- **Problem**
All entries below are to be returned exactly, with pictures left out.

- **Data under study**
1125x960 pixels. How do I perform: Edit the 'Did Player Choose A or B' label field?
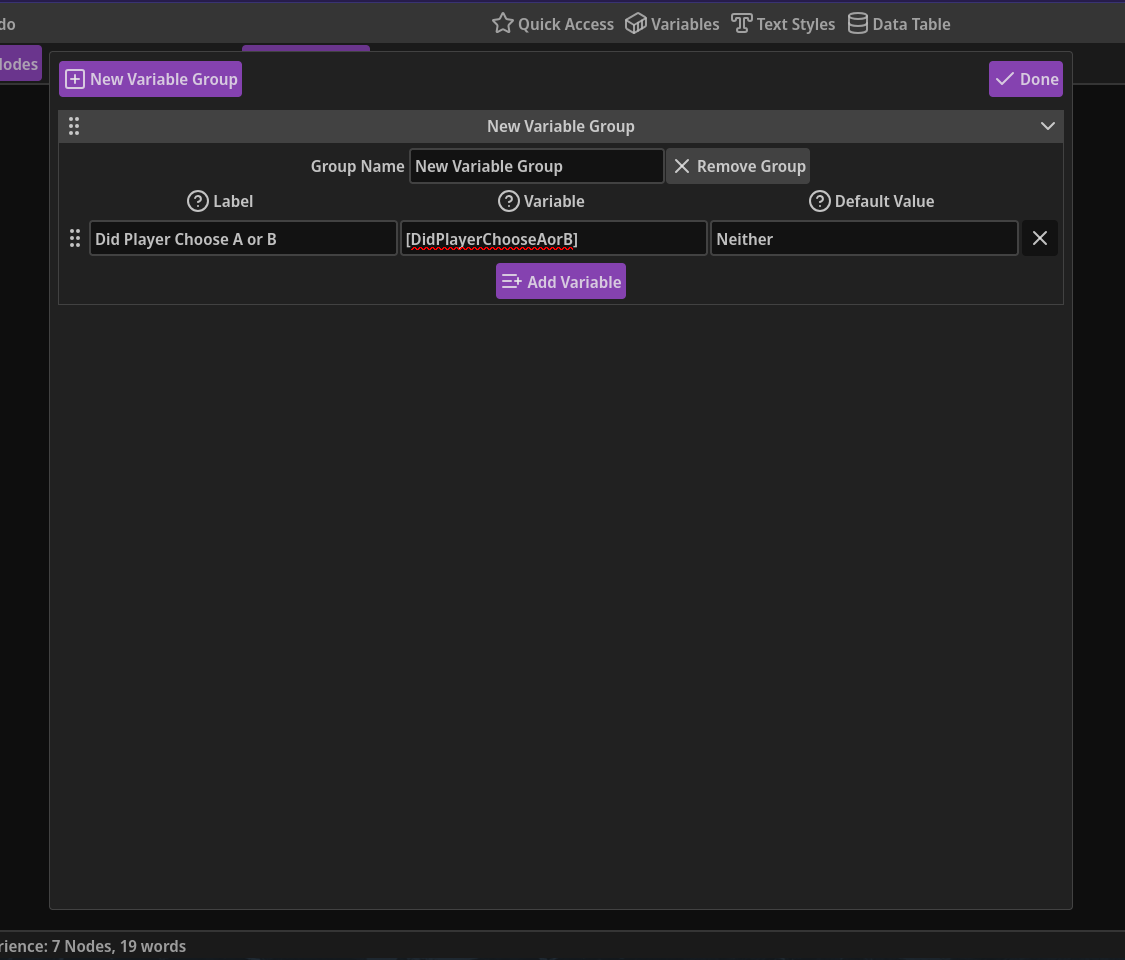click(x=243, y=238)
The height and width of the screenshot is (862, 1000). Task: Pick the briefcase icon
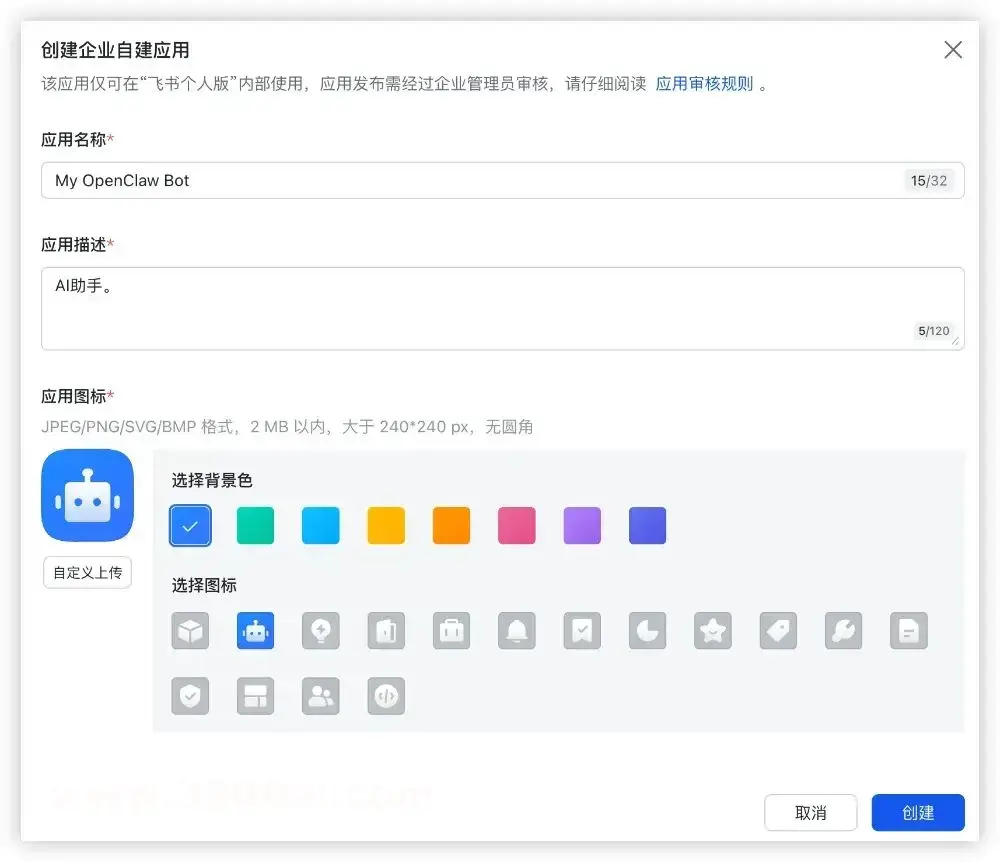(451, 630)
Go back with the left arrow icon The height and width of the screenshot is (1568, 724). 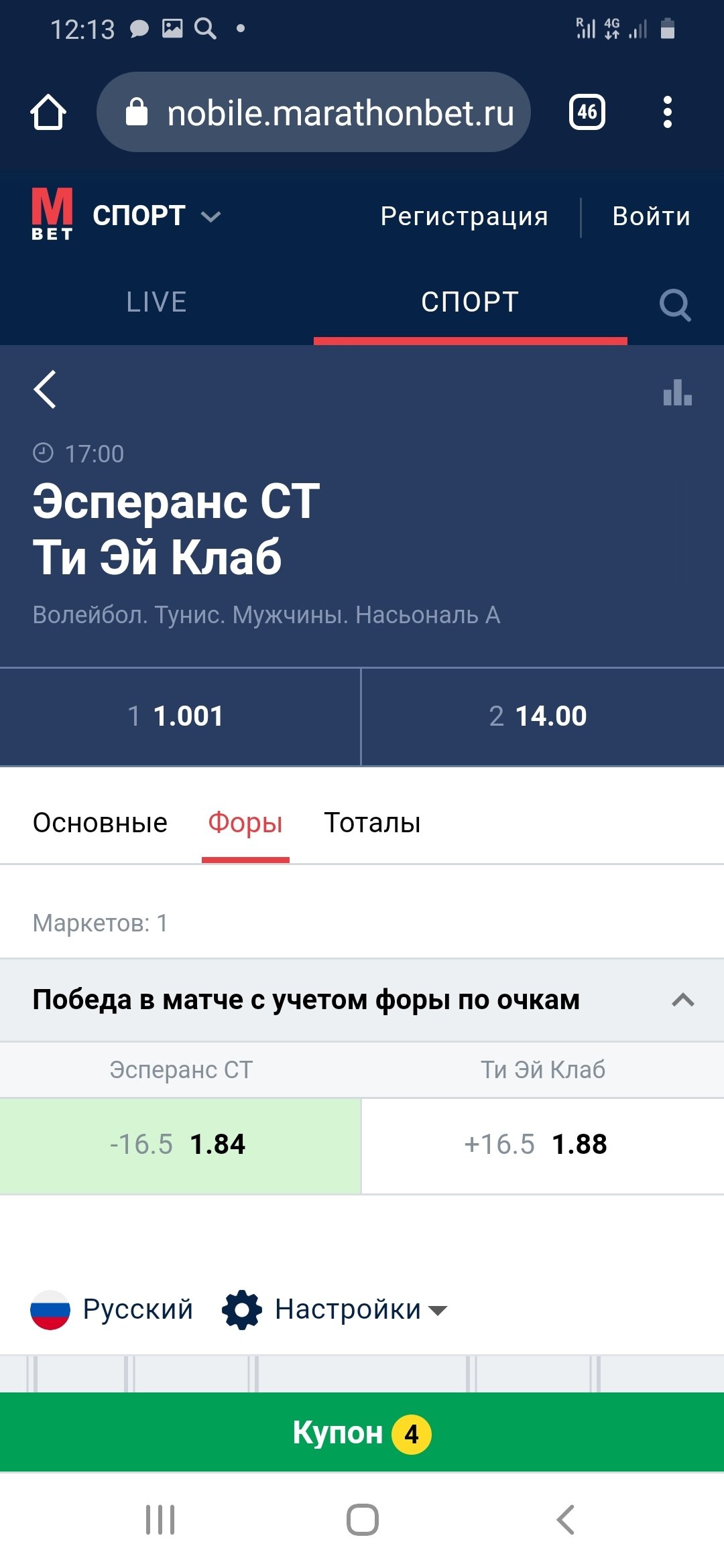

- **Task solution**
1125x960 pixels. How do I perform: Edit the 'Did Player Choose A or B' label field?
click(x=243, y=238)
The height and width of the screenshot is (862, 1000). Task: Pick the briefcase icon
(451, 630)
Go back with the left arrow icon The height and width of the screenshot is (1568, 724). 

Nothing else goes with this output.